From 6d1e9115774a8b0adcbda38786af3856fe57e452 Mon Sep 17 00:00:00 2001
From: Morgan Schweers <cyberfox@gmail.com>
Date: Thu, 13 Jul 2023 13:22:41 -0700
Subject: [PATCH] Add support for logits processors in extensions  (#3029)

---
 modules/extensions.py      | 13 +++++++++++--
 modules/text_generation.py |  8 ++++++++
 2 files changed, 19 insertions(+), 2 deletions(-)

diff --git a/modules/extensions.py b/modules/extensions.py
index 8705101a..faf6cf6d 100644
--- a/modules/extensions.py
+++ b/modules/extensions.py
@@ -106,15 +106,23 @@ def _apply_history_modifier_extensions(history):
     return history
 
 
-# Extension functions that override the default tokenizer output - currently only the first one will work
+# Extension functions that override the default tokenizer output - The order of execution is not defined
 def _apply_tokenizer_extensions(function_name, state, prompt, input_ids, input_embeds):
     for extension, _ in iterator():
         if hasattr(extension, function_name):
-            return getattr(extension, function_name)(state, prompt, input_ids, input_embeds)
+            prompt, input_ids, input_embeds = getattr(extension, function_name)(state, prompt, input_ids, input_embeds)
 
     return prompt, input_ids, input_embeds
 
 
+# Allow extensions to add their own logits processors to the stack being run.
+# Each extension would call `processor_list.append({their LogitsProcessor}())`.
+def _apply_logits_processor_extensions(function_name, processor_list, input_ids):
+    for extension, _ in iterator():
+        if hasattr(extension, function_name):
+            getattr(extension, function_name)(processor_list, input_ids)
+
+
 # Get prompt length in tokens after applying extension functions which override the default tokenizer output
 # currently only the first one will work
 def _apply_custom_tokenized_length(prompt):
@@ -183,6 +191,7 @@ EXTENSION_MAP = {
     "history": _apply_history_modifier_extensions,
     "bot_prefix": partial(_apply_string_extensions, "bot_prefix_modifier"),
     "tokenizer": partial(_apply_tokenizer_extensions, "tokenizer_modifier"),
+    'logits_processor': partial(_apply_logits_processor_extensions, 'logits_processor_modifier'),
     "input_hijack": _apply_input_hijack,
     "custom_generate_chat_prompt": _apply_custom_generate_chat_prompt,
     "custom_generate_reply": _apply_custom_generate_reply,
diff --git a/modules/text_generation.py b/modules/text_generation.py
index b7f6edf3..566c2f55 100644
--- a/modules/text_generation.py
+++ b/modules/text_generation.py
@@ -8,6 +8,7 @@ import traceback
 import numpy as np
 import torch
 import transformers
+from transformers import LogitsProcessorList
 
 import modules.shared as shared
 from modules.callbacks import (
@@ -264,6 +265,13 @@ def generate_reply_HF(question, original_question, seed, state, stopping_strings
     generate_params['stopping_criteria'] = transformers.StoppingCriteriaList()
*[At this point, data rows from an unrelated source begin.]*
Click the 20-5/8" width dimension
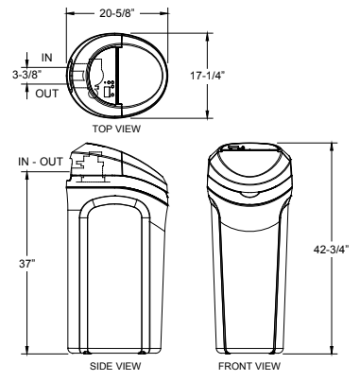117,13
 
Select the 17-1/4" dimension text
207,76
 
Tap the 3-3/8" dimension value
26,75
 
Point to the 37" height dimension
27,264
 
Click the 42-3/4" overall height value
332,250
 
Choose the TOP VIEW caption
116,129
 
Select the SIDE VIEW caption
115,366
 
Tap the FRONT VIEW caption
249,366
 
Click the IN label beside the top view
47,58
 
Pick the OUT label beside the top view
47,94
     generate_params['stopping_criteria'].append(_StopEverythingStoppingCriteria())
 
+    processor = state.get('logits_processor', LogitsProcessorList([]))
+    # In case folks just pass in a processor by itself.
+    if type(processor) != LogitsProcessorList:
+        processor = LogitsProcessorList([processor])
+    apply_extensions('logits_processor', processor, input_ids)
+    generate_params['logits_processor'] = processor
+
     t0 = time.time()
     try:
         if not is_chat and not shared.is_seq2seq: